批判的応用言語学で有名なKubotaの講演を視聴しました。

ブリティッシュコロンビア大学のKubotaの講演がアップされていたので見てみました。

Kubotaはクリティカルペダゴジーやクリティカルリテラシーでいろいろ書いていて、何本かですが論文を読んだことがあります。日本語では下記の本のチャプターも書いています。

  • 久保田竜子. “ことばと文化の標準化についての一考.” 佐藤慎司・ドーア根理子 (編)『文化, ことば, 教育―日本語/日本の教育の 「標準」 を越えて』 第 8 章, 明石書店 (2008).

今回私が見た講演は香港の大学で行われたもののようですが、「正しい発音」や「純和食」といった、物事には「正しい」もの「真正なもの」が存在するという本質主義(essentialism)について、例を挙げながら批判しつつ、文化を教える際の4つのDについて説明していました。

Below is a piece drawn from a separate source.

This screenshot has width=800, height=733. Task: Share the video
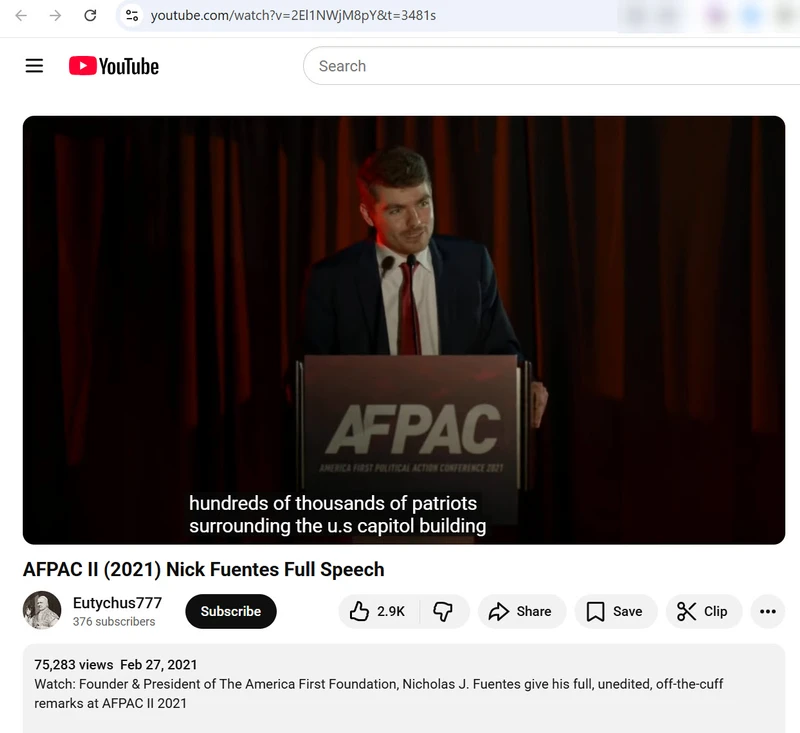click(521, 611)
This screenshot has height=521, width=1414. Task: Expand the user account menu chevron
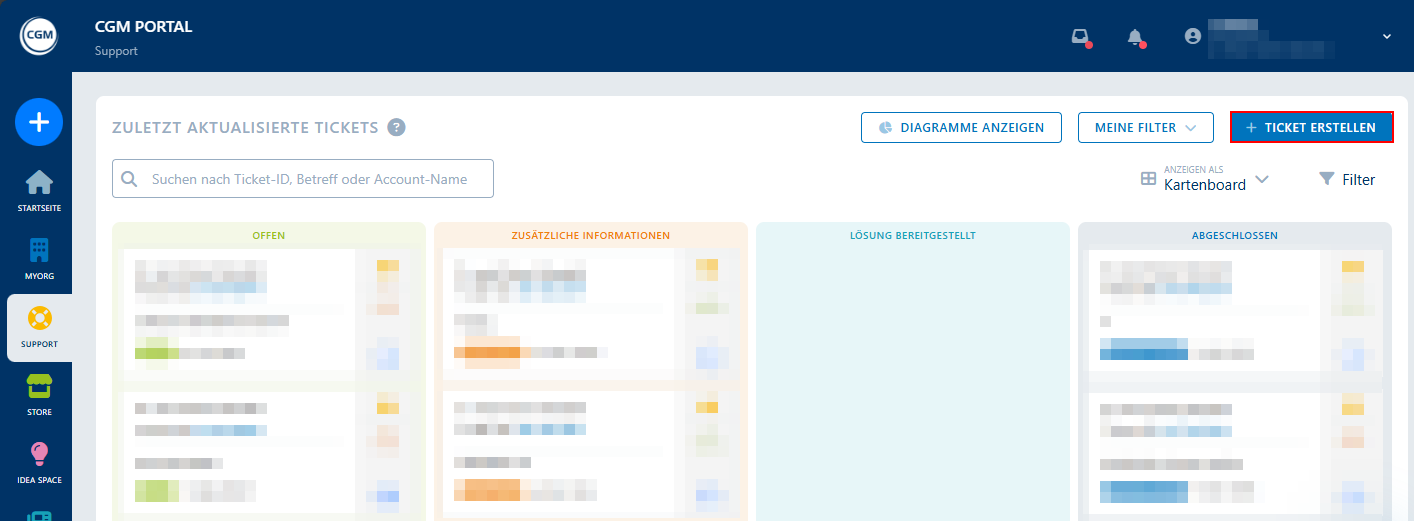(x=1387, y=37)

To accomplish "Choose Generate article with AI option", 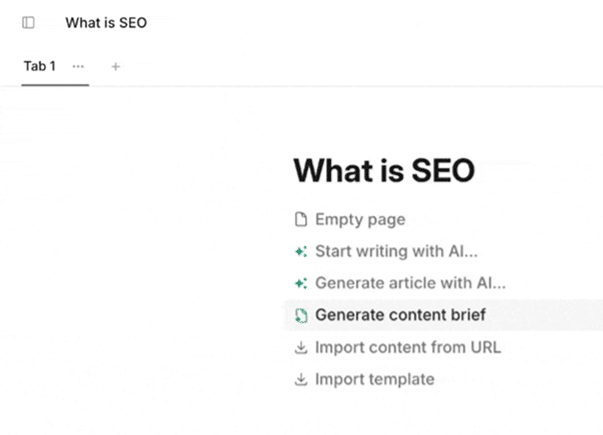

  • Kubota, R.(2012) Critical Approaches to Language and Culture: Teaching Foreign Languages

4つのDは以下のとおりです。

  1. Descriptive -文化を 記述的に理解する
  2. Diversity – 文化内の多様性に注目する
  3. Dynamic-流動的に文化を捉える(文化は変わっていくものであり、歴史的文脈から文化的慣習などを捉える必要があると言っています。)
  4. Discursive -言説的(discursive)に文化が構築されていることを理解する。
    (参考:http://www.aatj.org/resources/publications/book/Culture_Kubota.pdf)

例えば、規範的に「日本人は大晦日に年越しそばを食べる」というふうに教えるのではなくて、「例えば日系ディアスポラの人はどう大晦日を過ごしているのか」「大晦日にそばを食べる習慣はどう変わってきているのか、いつからそのような習慣が生まれたのか」などの文化の多様性・流動性を扱うことが大切だということだと思います。

また、さらに多様性・流動性を「事実」として伝えるのではなくて、実際にあるテキストなどをみながら、どういうふうにそのテキストの中で文化について語られているかを記述的に考えていくことも必要だとKubotaは言っています。

年越しそばの例でいうと(ちょっと微妙な例で恐縮ですが)、「年越しそばを食べない人もいます」と「事実」として伝えるのではなく、実際に大晦日にしたことについて書いたブログ記事を学生に調べさせたりすることで、実際にどういうふうにお晦日を過ごしているのかを記述的に考えていくことが必要だということだと思います。